O projeto do governo tem mérito. O domínio de uma profissão é essencial para o primeiro emprego. Mas treinar em serviço é tarefa complexa. A simples transferência de recursos não garante a transferência de habilidades. Além da boa vontade, os gestores precisam saber como ensinar e como avaliar os jovens – tarefas que as entidades do Sistema S conhecem de cor e salteado. Por isso, penso que a parceria mais produtiva seria a de atrelar aquelas entidades em treinamentos presenciais e online para os próprios jovens, e apoiar didaticamente os gestores, ajustando os treinamentos à realidade de cada momento, porque o alvo é móvel.

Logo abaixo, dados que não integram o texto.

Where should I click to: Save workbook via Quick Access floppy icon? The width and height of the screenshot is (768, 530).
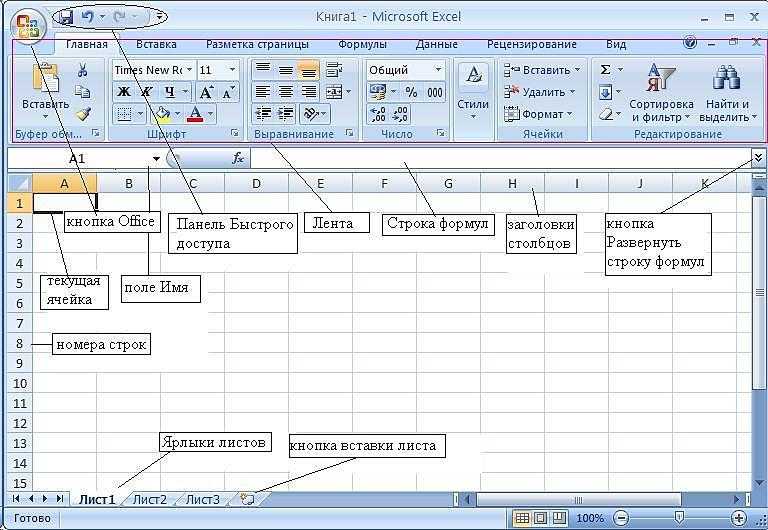(x=65, y=18)
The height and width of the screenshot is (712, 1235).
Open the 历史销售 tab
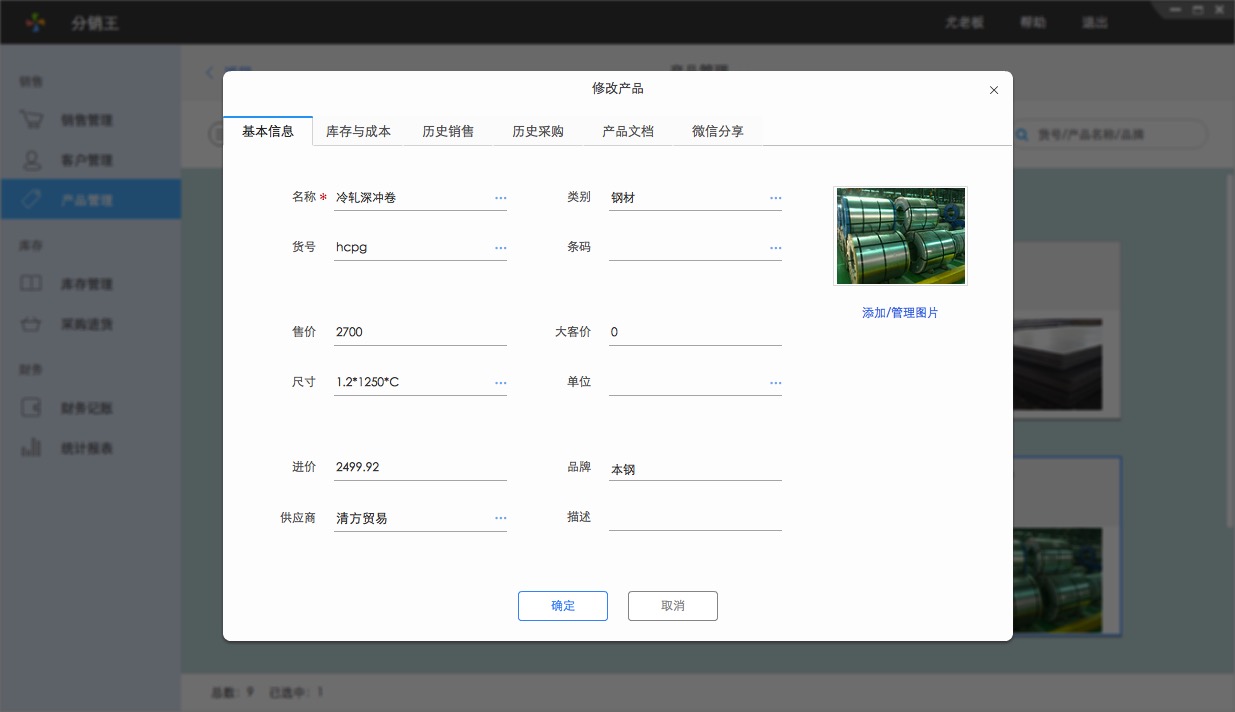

Além de não garantir o sucesso do projeto governamental, a perda de R$ 6 bilhões anuais complicará severamente a vida daquelas entidades na sua missão de formar capital humano em grande escala. No conceito antigo, o capital humano se referia apenas ao resultado do número de anos cursados nas escolas. Hoje, o Índice de Capital Humano, criado pelo Banco Mundial, inclui educação, saúde, cultura, esporte e outras atividades que contam muito para a formação das pessoas e para a sua produtividade. O Brasil está mal nesta foto: ocupa o 81.º lugar em 157 países analisados, atrás de Sri Lanka, Irã, Azerbaijão, Malásia e outras nações pouco desenvolvidas.

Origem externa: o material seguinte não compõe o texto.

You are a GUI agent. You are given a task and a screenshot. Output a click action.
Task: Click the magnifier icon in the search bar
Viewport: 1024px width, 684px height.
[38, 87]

Ao longo do tempo, as entidades do Sistema S aprenderam a trabalhar os seres humanos desde o nascimento até as idades avançadas por meio de programas de pré-natal, puericultura, alimentação, esporte, lazer, cultura e, sobretudo, ensino profissional em vários níveis. Para tanto, utilizam uma enorme rede nacional de centros de promoção social e escolas profissionais, ancorados em pesados investimentos em equipamentos físicos e recursos humanos, atendendo milhões de famílias. Comprometer esse trabalho seria conspirar contra o Brasil que está dando certo. É pouco provável que a formação do capital humano seria alcançada por um treinamento em serviço sem orientação. Para aprender, não basta receber uma bolsa. Mais importante é receber uma educação de boa qualidade.

O que diferencia os bons sistemas de formação profissional no mundo são a “pontaria” sobre o que ensinar, a didática ajustada e os mecanismos rápidos de correção de rumos. O ensino profissional é complexo: demanda mestres experientes e devotados, material didático adequado, muita disciplina, equipamentos atualizados e o cultivo de valores sociais que conduzem à ética do trabalho.

Na minha longa carreira de pesquisador visitei centenas de escolas do Senai e Senac. Nunca vi um aluno terminar o dia sem antes arrumar a bancada e deixar tudo em ordem. Nunca vi um aluno ofendendo professores ou funcionários. Nunca vi uma parede pichada ou um banheiro sem manutenção. Nunca vi um gramado abandonado. Nunca vi desprezo pelo trabalho. Nunca vi promoção sem mérito. Zelo, disciplina, respeito e amor pelo bem feito são valores que contam muito na formação e na empregabilidade dos jovens. Centenas de pesquisas comprovam isso. Convém repensar o assunto.

*José Pastore é professor de relações do trabalho da Universidade de São Paulo, membro da Academia Paulista de Letras, é presidente do Conselho de Emprego e Relações do Trabalho da Fecomércio-SP.